▶ What the task asks
Below are some lines of data. Return all of them as they are.

▶ Excerpted data
=-=-=-=-=

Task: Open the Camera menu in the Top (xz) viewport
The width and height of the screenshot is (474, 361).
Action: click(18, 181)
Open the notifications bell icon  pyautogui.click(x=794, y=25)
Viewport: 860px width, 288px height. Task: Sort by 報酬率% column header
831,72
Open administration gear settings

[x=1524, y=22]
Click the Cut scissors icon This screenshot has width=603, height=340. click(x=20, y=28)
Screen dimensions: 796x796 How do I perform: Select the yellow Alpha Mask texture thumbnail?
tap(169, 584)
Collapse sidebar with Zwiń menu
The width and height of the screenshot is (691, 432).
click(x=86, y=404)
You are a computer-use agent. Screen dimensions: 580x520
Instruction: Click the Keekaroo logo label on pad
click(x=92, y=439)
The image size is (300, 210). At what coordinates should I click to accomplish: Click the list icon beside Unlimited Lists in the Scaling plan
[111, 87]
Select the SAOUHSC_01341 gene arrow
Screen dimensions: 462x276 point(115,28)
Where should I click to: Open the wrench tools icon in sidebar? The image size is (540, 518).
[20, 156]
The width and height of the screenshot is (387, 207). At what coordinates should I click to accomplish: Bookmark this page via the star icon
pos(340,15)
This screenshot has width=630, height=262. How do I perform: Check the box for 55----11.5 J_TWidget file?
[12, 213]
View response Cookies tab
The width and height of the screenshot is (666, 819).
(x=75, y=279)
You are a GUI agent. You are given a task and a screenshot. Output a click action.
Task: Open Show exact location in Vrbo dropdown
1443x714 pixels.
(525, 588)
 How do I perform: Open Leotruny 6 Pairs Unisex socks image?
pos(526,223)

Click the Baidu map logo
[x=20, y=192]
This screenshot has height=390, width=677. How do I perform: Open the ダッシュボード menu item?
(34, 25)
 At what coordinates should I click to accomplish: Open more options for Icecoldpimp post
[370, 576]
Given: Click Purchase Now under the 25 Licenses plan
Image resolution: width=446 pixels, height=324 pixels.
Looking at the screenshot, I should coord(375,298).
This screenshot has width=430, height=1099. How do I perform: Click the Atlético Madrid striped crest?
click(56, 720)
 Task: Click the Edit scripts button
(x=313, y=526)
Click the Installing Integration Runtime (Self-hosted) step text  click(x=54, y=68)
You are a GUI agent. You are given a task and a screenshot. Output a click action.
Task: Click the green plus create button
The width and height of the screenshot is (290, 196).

=-=-=-=-=

▶ Answer section
Task: Open the Camera menu in the Top (xz) viewport
The width and height of the screenshot is (474, 361).
Action: click(18, 181)
Open the notifications bell icon  pyautogui.click(x=794, y=25)
Viewport: 860px width, 288px height. Task: Sort by 報酬率% column header
831,72
Open administration gear settings

[x=1524, y=22]
Click the Cut scissors icon This screenshot has width=603, height=340. click(x=20, y=28)
Screen dimensions: 796x796 How do I perform: Select the yellow Alpha Mask texture thumbnail?
tap(169, 584)
Collapse sidebar with Zwiń menu
The width and height of the screenshot is (691, 432).
click(x=86, y=404)
You are a computer-use agent. Screen dimensions: 580x520
Instruction: Click the Keekaroo logo label on pad
click(x=92, y=439)
The image size is (300, 210). At what coordinates should I click to accomplish: Click the list icon beside Unlimited Lists in the Scaling plan
[111, 87]
Select the SAOUHSC_01341 gene arrow
Screen dimensions: 462x276 point(115,28)
Where should I click to: Open the wrench tools icon in sidebar? The image size is (540, 518).
[20, 156]
The width and height of the screenshot is (387, 207). At what coordinates should I click to accomplish: Bookmark this page via the star icon
pos(340,15)
This screenshot has width=630, height=262. How do I perform: Check the box for 55----11.5 J_TWidget file?
[12, 213]
View response Cookies tab
The width and height of the screenshot is (666, 819).
(x=75, y=279)
You are a GUI agent. You are given a task and a screenshot. Output a click action.
Task: Open Show exact location in Vrbo dropdown
1443x714 pixels.
(525, 588)
 How do I perform: Open Leotruny 6 Pairs Unisex socks image?
pos(526,223)

Click the Baidu map logo
[x=20, y=192]
This screenshot has height=390, width=677. How do I perform: Open the ダッシュボード menu item?
(34, 25)
 At what coordinates should I click to accomplish: Open more options for Icecoldpimp post
[370, 576]
Given: Click Purchase Now under the 25 Licenses plan
Image resolution: width=446 pixels, height=324 pixels.
Looking at the screenshot, I should coord(375,298).
This screenshot has width=430, height=1099. How do I perform: Click the Atlético Madrid striped crest?
click(56, 720)
 Task: Click the Edit scripts button
(x=313, y=526)
Click the Installing Integration Runtime (Self-hosted) step text  click(x=54, y=68)
You are a GUI agent. You are given a task and a screenshot. Output a click action.
Task: Click the green plus create button
The width and height of the screenshot is (290, 196).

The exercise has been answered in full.